Subchapter V bankruptcy
Subchapter V bankruptcy is a type of chapter 11 bankruptcy case that is available for both individuals and businesses.
To be eligible for subchapter V bankruptcy, the debtor must be engaged in commercial or business activities (other than primarily owning or operating a single piece of real property) with combined total secured and unsecured debts of $7,500,000 or less, not less than 50 percent of which arose from the commercial or business activities of the debtor.
In subchapter V bankruptcy, a debtor has the ability to, among other things, save real property from foreclosure by curing delinquent mortgage and property tax payments over time, avoid eviction, assume or reject contracts, modify secured claims, including sometimes mortgage liens encumbering a principal residence, and to discharge most types of pre-petition debts, including, but not limited to, credit cards, utilities, medical bills, old income taxes, deficiencies, lines of credit, rejected contract obligations, personal loans, personal guarantees, condo/HOA dues, mortgages and car loans.
The commencement of a bankruptcy case creates a “bankruptcy estate” that is comprised of the debtor’s legal and equitable interests in property. The bankruptcy estate includes tangible and intangible property, debtor’s causes of action, property which is held by someone other than the debtor, inherited property, property acquired under a property settlement with a spouse, life insurance proceeds acquired within 180 days after filing of the petition, and all proceeds, products, offspring, rents, or profits of property of the estate.
In a Subchapter V bankruptcy, a debtor can reorganize and or liquidate.
In subchapter V bankruptcy, property of the estate includes all post-petition property acquired, including the debtor’s post-petition income.
In subchapter V bankruptcy, a subchapter V trustee is automatically appointed to administer the debtor’s estate and oversee its reorganization.However, the debtor remains “in possession” of its assets and operations, and in control of the case. As a debtor in possession, the debtor has the ability touse, sell or lease such property, even outside the ordinary course of business upon Court approval.
The subchapter V trustee’s role is to facilitate the development of and oversee the debtor’s plan of reorganization, appear at major hearings, investigate the debtor’s conduct, assets and liabilities, financial condition, and the operation of the debtor’s business as a going concern; and ensuring that payments are made under the plan.
In subchapter V bankruptcy, a creditors’ committee is not automatically appointed and instead will only be appointed upon a showing of cause.
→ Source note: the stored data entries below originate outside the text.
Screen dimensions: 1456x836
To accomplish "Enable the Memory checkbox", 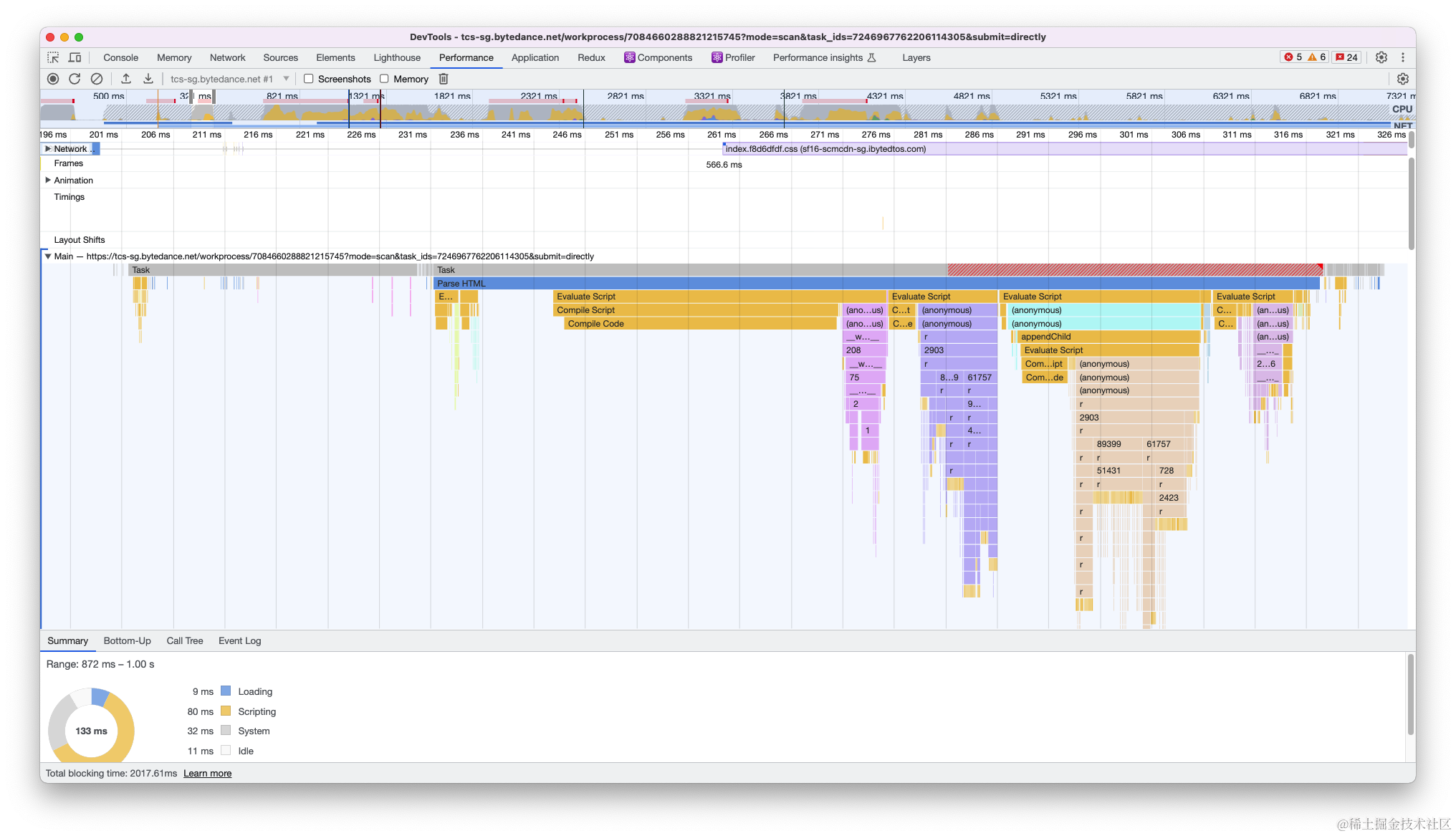I will click(384, 79).
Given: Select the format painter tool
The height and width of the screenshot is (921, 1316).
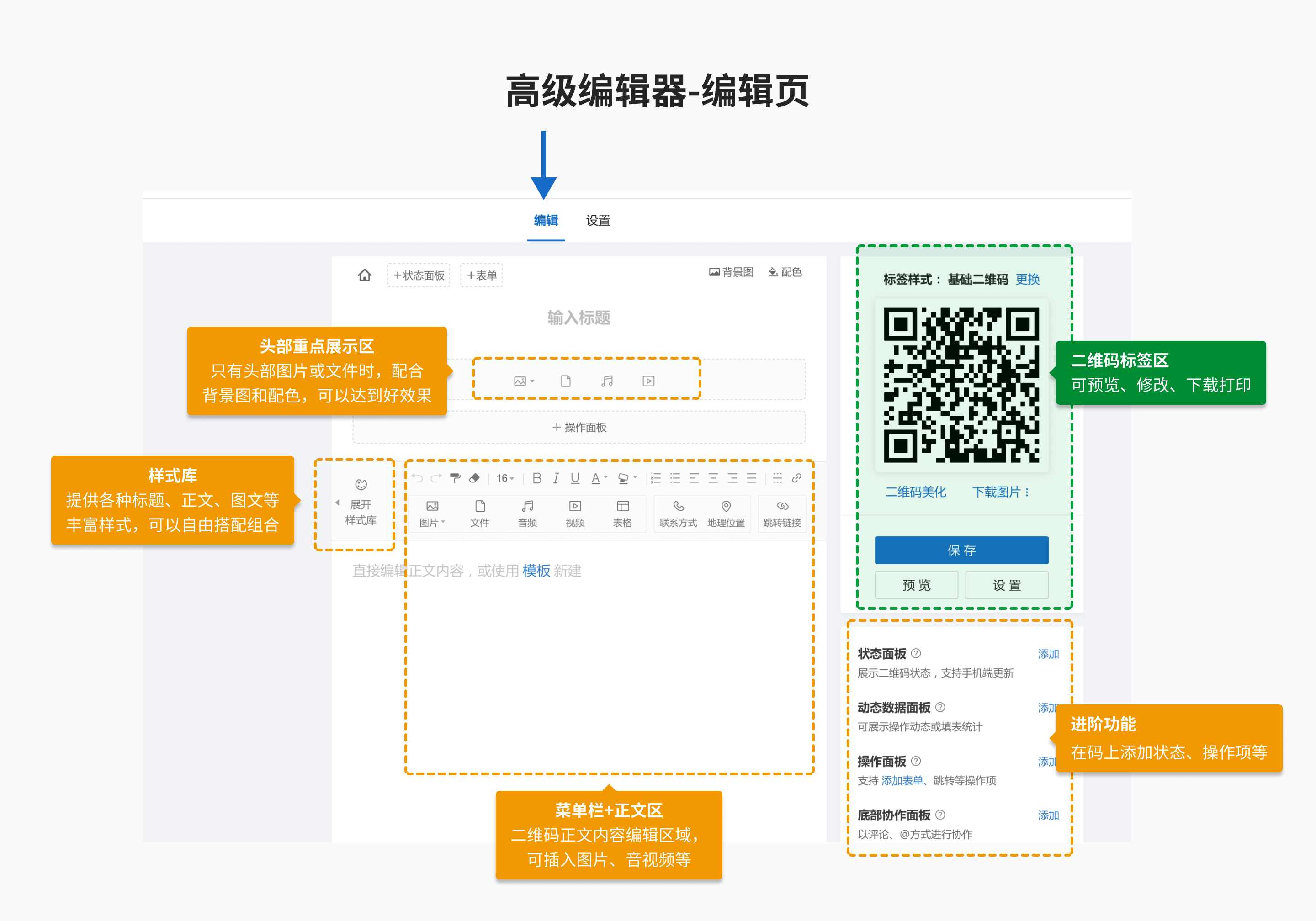Looking at the screenshot, I should tap(455, 478).

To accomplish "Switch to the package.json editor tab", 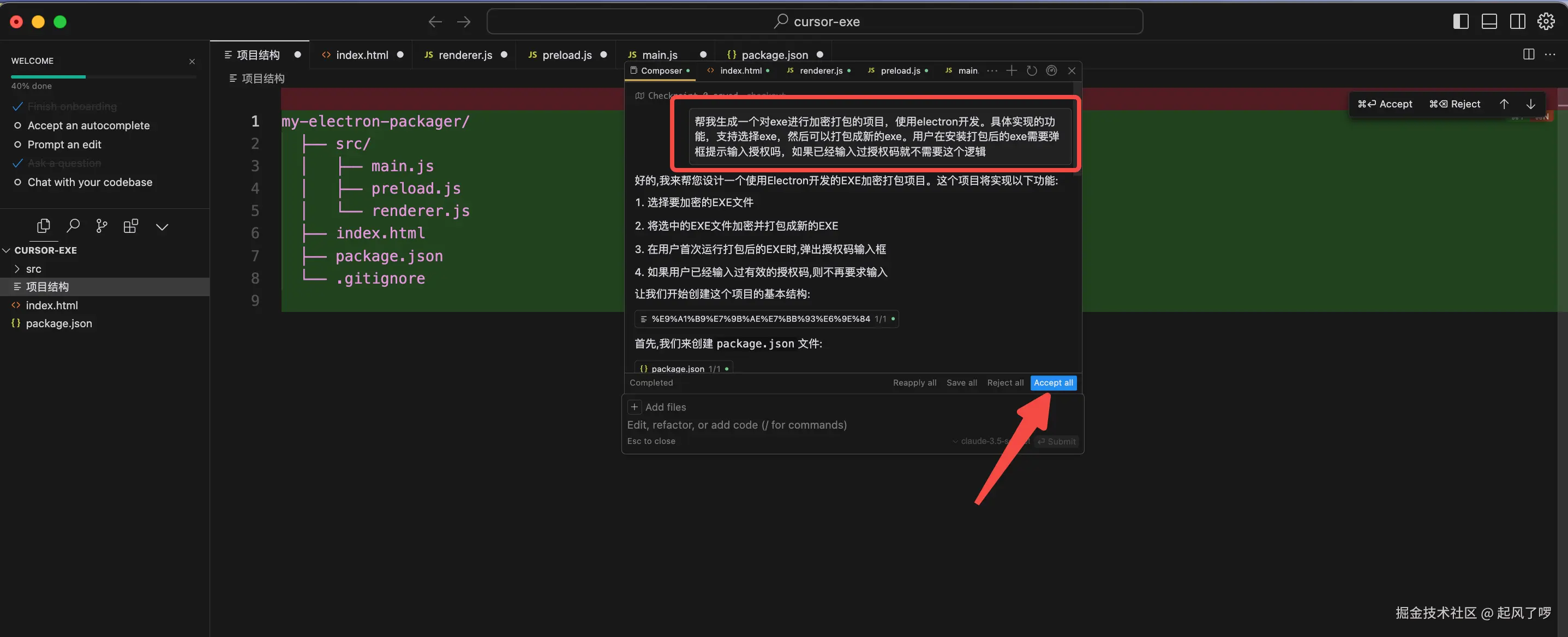I will click(x=774, y=55).
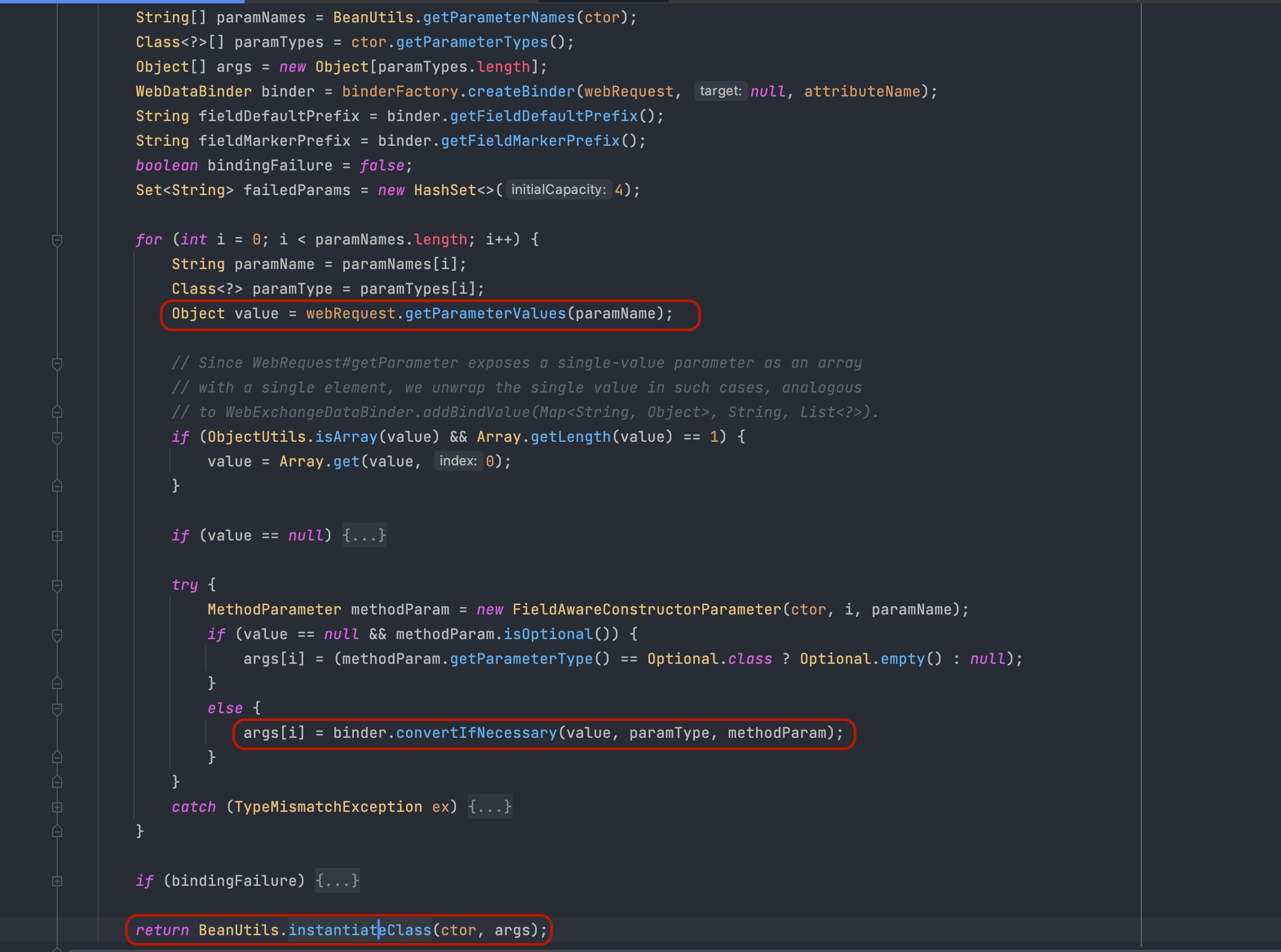Collapse 'if (value == null && methodParam' fold marker
Screen dimensions: 1281x952
[57, 635]
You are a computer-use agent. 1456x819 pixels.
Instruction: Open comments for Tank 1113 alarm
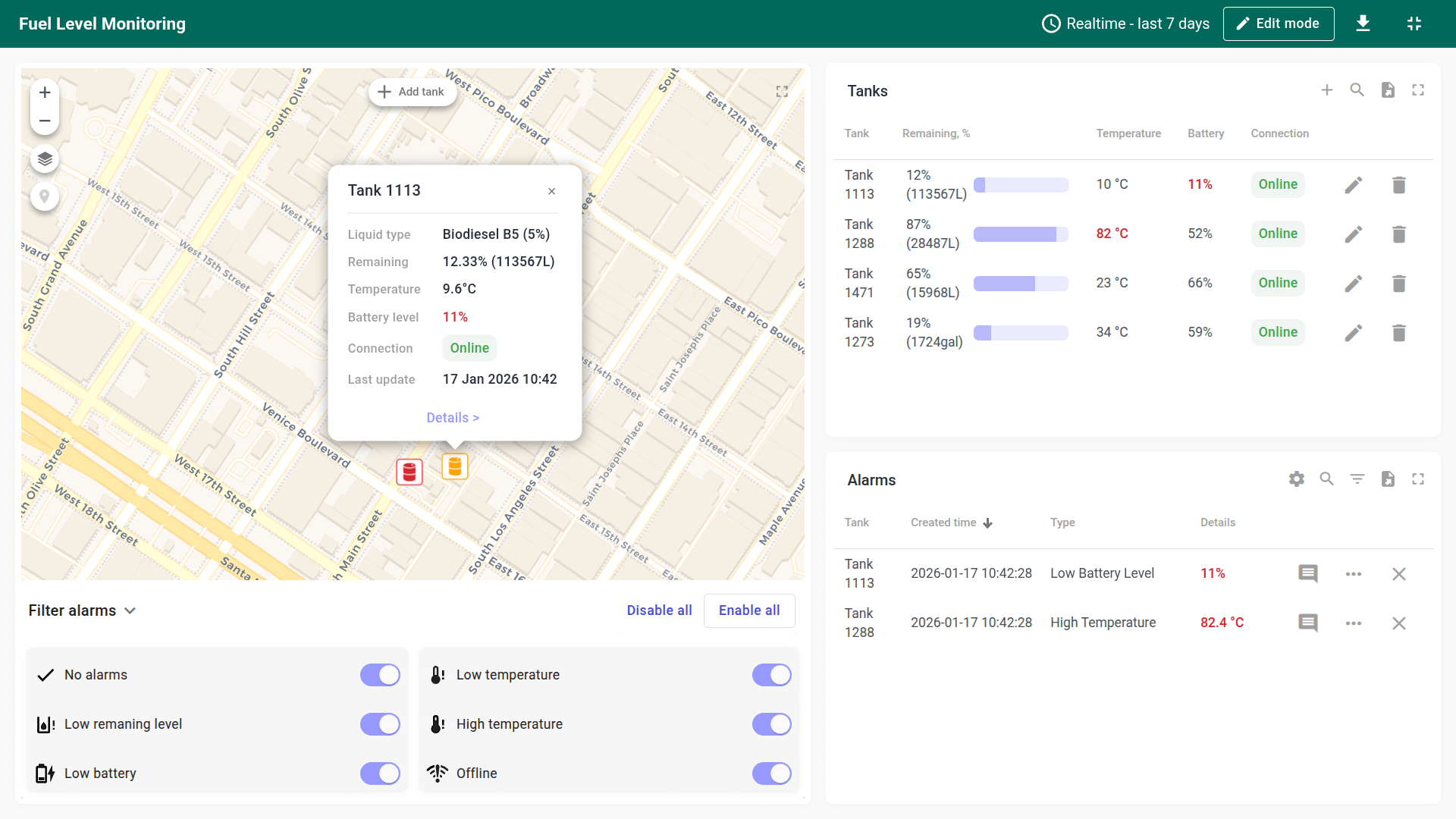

In every bankruptcy case, the debtor must attend a “meeting of creditors.” In chapter 11 bankruptcy, the United StatesTrustee presides at the meeting of creditors, and orally examines the debtor regarding, among other things, the acts, conduct, property, liabilities and financial affairs of the debtor.
The primary object of a subchapter V bankruptcy case is to achieve court approval (aka “confirmation”) of a subchapter V plan.
A subchapter V plan is a document that separates creditors into different classes, and explains how the debtor is going to treat each class of creditors, and how the debtor is going to either reorganize and/or liquidate.
In subchapter V bankruptcy, only the debtor may file a plan. And, a plan must be filed within the first 90 days of the case.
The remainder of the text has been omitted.